Un rapporto del Centro Studi Confindustria fa l’elenco dei nodi da affrontare: le dimensioni del debito pubblico, innanzitutto, ma anche la mancata trasparenza e semplificazioni delle norme, le liberalizzazioni negate, la riforma del fisco, le scarse infrastrutture, la caduta degli investimenti e dei fondi per la ricerca.
Per convincere gli speculatori a girare al largo dall’Italia bisogna partire da qui. «La scadente performance italiana non è dovuta allo scenario esterno – si afferma nel rapporto – ma alle carenze strutturali e ai ritardi competitivi». La controprova, specifica, sta nel fatto che nel decennio pre-crisi il paese ha registrato la peggiore dinamica del Pil: la variazione cumulata fra il 1997 e il 2007 è stata del 15,5 per cento, contro il 25,3 di Eurolandia. Tendenze dettate da carenze storiche – il divario fra Nord e Sud – dalla difficoltà  di attrarre capitali stranieri e soprattutto dalla perdita di competitività  che induce i mercati a pensare che la montagna del debito pubblico abbia poche possibilità  di essere scalata. «Sia il disavanzo corrente sia il debito estero sono peggiorati pur in presenza di una modesta crescita dell’economia». Ciò dimostra che «il debito è destinato ad aumentare e ad assorbire una quota crescente di risorse produttive del Paese distogliendole dal circuito reddito-domanda-produzione interna». In conclusione: «Dal 1998 il debito pubblico italiano in rapporto al Pil costituisce una zavorra straordinaria per la crescita e non lascia spazi di manovra alla politica di bilancio».

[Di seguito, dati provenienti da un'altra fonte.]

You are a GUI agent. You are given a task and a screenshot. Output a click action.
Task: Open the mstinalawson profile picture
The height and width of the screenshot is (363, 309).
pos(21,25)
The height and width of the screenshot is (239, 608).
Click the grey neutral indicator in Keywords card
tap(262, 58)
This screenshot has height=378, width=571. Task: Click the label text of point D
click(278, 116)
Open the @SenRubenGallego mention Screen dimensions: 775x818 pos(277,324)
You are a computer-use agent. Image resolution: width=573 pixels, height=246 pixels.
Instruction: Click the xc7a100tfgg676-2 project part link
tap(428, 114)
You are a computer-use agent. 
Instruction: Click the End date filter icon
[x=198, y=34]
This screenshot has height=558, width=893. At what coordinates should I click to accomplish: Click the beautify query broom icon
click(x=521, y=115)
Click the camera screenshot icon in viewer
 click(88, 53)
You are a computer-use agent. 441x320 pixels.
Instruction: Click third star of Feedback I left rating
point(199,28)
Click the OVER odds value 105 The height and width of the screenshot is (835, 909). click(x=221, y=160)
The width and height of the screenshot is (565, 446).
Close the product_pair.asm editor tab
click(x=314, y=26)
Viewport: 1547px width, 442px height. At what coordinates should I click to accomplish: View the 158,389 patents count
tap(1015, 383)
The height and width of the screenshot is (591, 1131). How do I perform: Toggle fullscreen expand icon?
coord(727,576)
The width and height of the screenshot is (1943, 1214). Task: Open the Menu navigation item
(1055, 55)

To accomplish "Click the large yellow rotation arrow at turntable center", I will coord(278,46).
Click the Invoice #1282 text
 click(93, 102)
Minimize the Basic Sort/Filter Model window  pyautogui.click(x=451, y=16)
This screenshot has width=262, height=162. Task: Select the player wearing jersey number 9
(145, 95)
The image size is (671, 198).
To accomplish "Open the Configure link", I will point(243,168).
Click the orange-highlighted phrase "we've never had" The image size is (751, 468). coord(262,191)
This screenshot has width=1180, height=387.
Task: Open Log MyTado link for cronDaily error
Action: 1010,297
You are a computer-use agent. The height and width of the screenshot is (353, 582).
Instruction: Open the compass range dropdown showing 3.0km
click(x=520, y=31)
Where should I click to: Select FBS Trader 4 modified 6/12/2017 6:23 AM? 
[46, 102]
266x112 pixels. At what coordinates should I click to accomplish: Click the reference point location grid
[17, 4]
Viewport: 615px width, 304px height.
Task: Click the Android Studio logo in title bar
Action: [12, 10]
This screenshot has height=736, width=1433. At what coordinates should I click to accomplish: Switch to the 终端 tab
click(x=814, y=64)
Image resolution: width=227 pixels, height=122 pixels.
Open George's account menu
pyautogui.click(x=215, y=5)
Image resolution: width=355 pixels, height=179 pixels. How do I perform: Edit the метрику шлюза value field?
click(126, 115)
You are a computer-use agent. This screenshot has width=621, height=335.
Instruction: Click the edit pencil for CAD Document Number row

E il fisco non è d’aiuto, sottolinea Confindustria, sia perché «il sistema di imposte e trasferimenti è relativamente inefficace nel ridurre le diseguaglianze», sia perché la tassazione più elevata rispetto agli paesi sottrae risorse per gli investimenti nazionali e riduce l’attrattiva per gli stranieri. «La pressione è ai massimi storici» precisa lo studio «ma oltre ad essere elevata è mal distribuita a causa dell’evasione». Su questo fronte, c’è di mezzo anche l’elevato cuneo fiscale sulle retribuzioni, lamentano le aziende, ma pesa molto pure l’eccessiva burocrazia, il taglio ai fondi per la ricerca, i ritardi nella diffusione della tecnologia (banda larga in primis), l’emergenza occupazionale per le donne e i giovani. A tutto questo la speculazione pensa quando mette in dubbio il futuro dell’Italia.